*TASK DESCRIPTION*: Write out the stretch of the boxing passage from "The first thing" through "see him lose.", word for word.

*TEXT UNDER STUDY*:
The first thing I did when I got to Vegas was put a bet on Sergey Kovalev. It seemed like the right thing to do at the time. You might say, “How could you bet against Andre Ward? One of the most polished pound-for-pound fighters in the world? An Olympic gold medalist? A world champion at two different weight classes? A man who has not lost a fight since he was 13 years old? And, by the way, the man who defeated Kovalev in their first fight last November?” You’d be right, as far as it goes. You should never bet against a man like Andre Ward until you see him lose.

*RECORDED INFORMATION*:
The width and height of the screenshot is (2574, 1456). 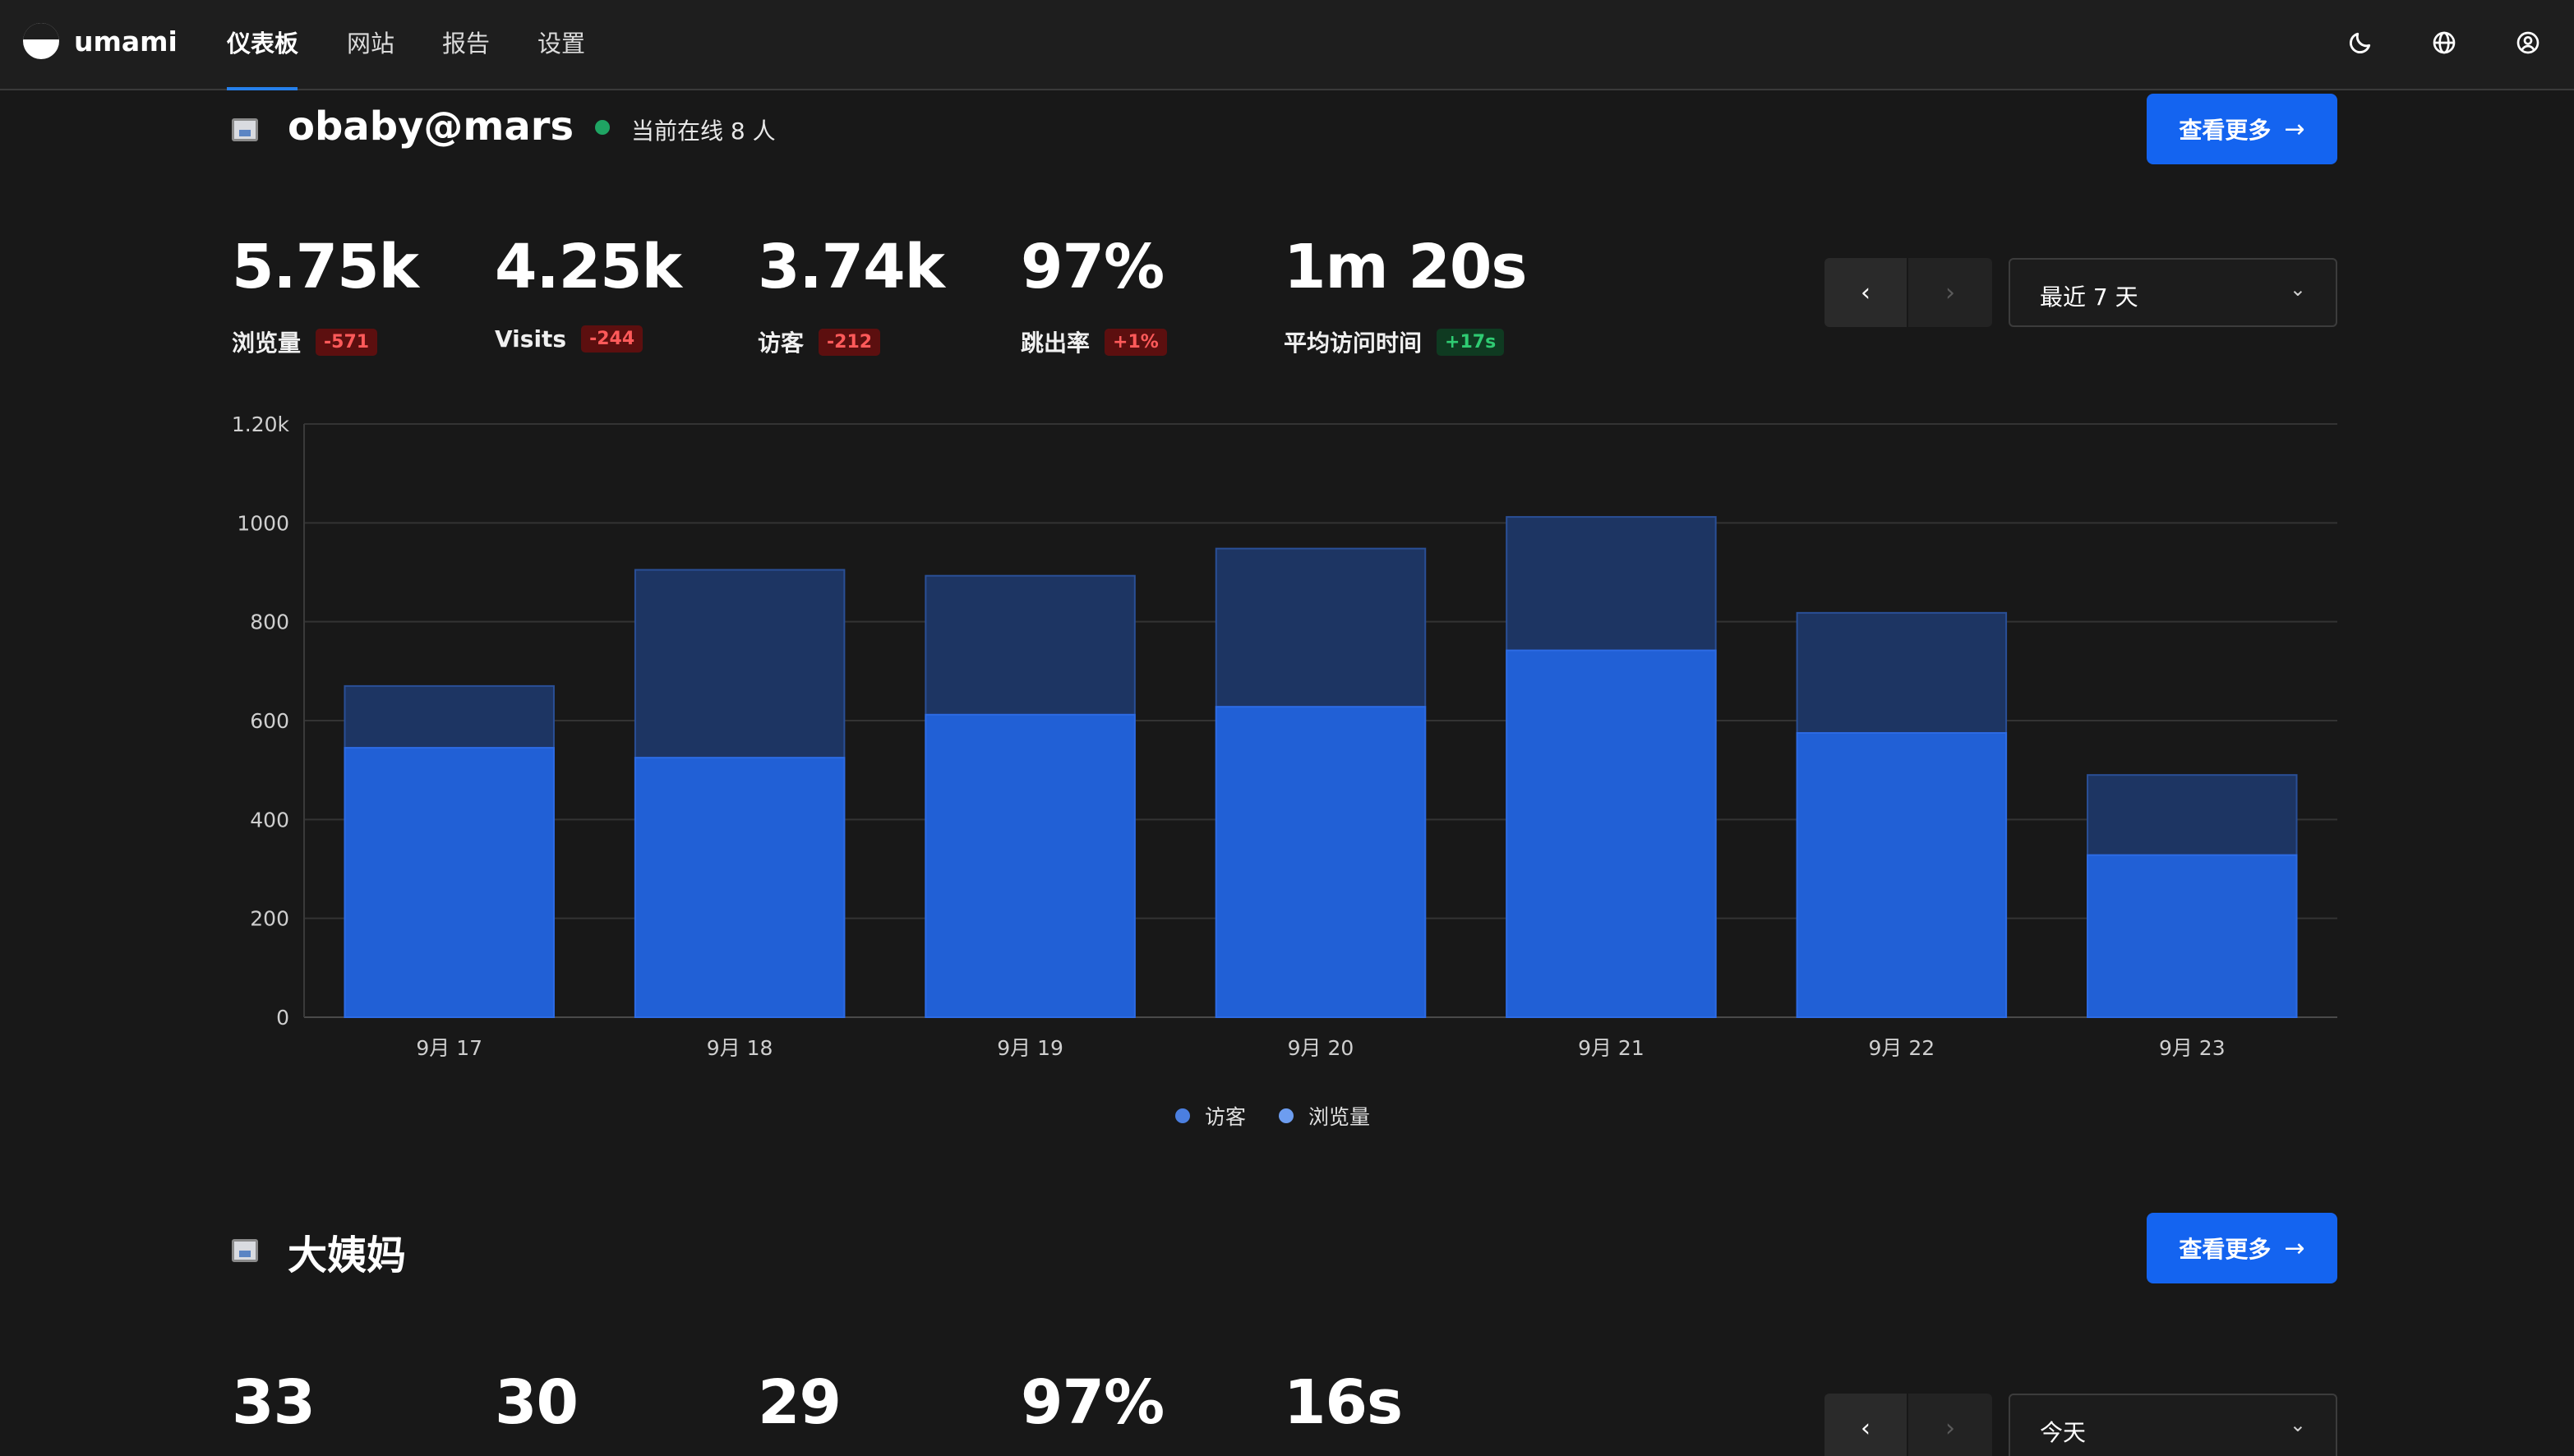 I want to click on legend-item-visitors: 访客, so click(x=1211, y=1116).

*REPLY*:
The first thing I did when I got to Vegas was put a bet on Sergey Kovalev. It seemed like the right thing to do at the time. You might say, “How could you bet against Andre Ward? One of the most polished pound-for-pound fighters in the world? An Olympic gold medalist? A world champion at two different weight classes? A man who has not lost a fight since he was 13 years old? And, by the way, the man who defeated Kovalev in their first fight last November?” You’d be right, as far as it goes. You should never bet against a man like Andre Ward until you see him lose.